Quantum physics has played a huge part in establishing this reductive, supposedly objective world view — the one also referenced in Bell’s critique1 — which makes plain that human observers are far from fundamental entities. So it might seem odd that increasing numbers of physicists working on the foundations of quantum theory are inclined to treat observers as such entities.
One towering figure of twentieth-century physics, John Archibald Wheeler, argued forcefully in defence of this approach. Wheeler’s work includes pioneering early studies with Bohr on nuclear fission and extensive contributions to the study of the general theory of relativity and black holes (a term that he popularized), but his contributions to quantum foundations have, in my view, not been adequately recognized. I further feel that the key to resolving the current impasse in the understanding of quantum mechanics could come from revisiting his idea of a ‘participatory universe’ — a concept in which reality is not static, but shaped by the perception of conscious observers — and his motivations for proposing it.
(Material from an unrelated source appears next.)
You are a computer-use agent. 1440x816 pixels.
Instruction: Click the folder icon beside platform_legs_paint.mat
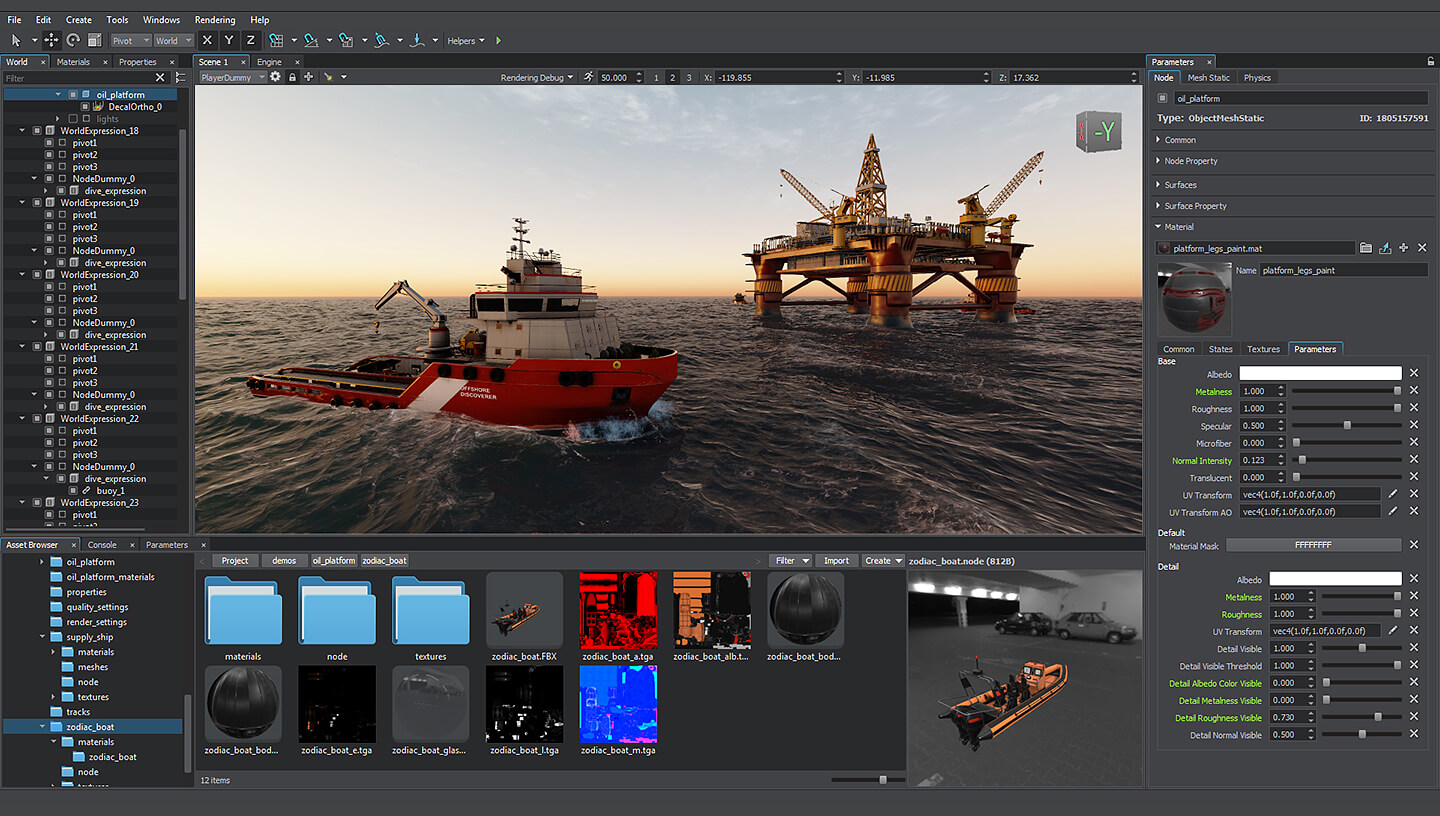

In 1978, Wheeler devised13 a seminal thought experiment on the nature of quantum reality, known as the delayed-choice experiment. In one version, he considers an iteration of the double-slit experiment, in which a stream of single electrons, photons, atoms or molecules — any object obeying the rules of quantum mechanics — is sent through a screen with two narrow apertures. If a detector is placed at the slits, each object seems to pass through one or the other, behaving like a particle. But if the objects pass through the slits and are instead measured on a second screen behind the first, over time, an interference pattern will emerge — as if each object went through both slits at once, diffracting and interfering with itself as a wave would.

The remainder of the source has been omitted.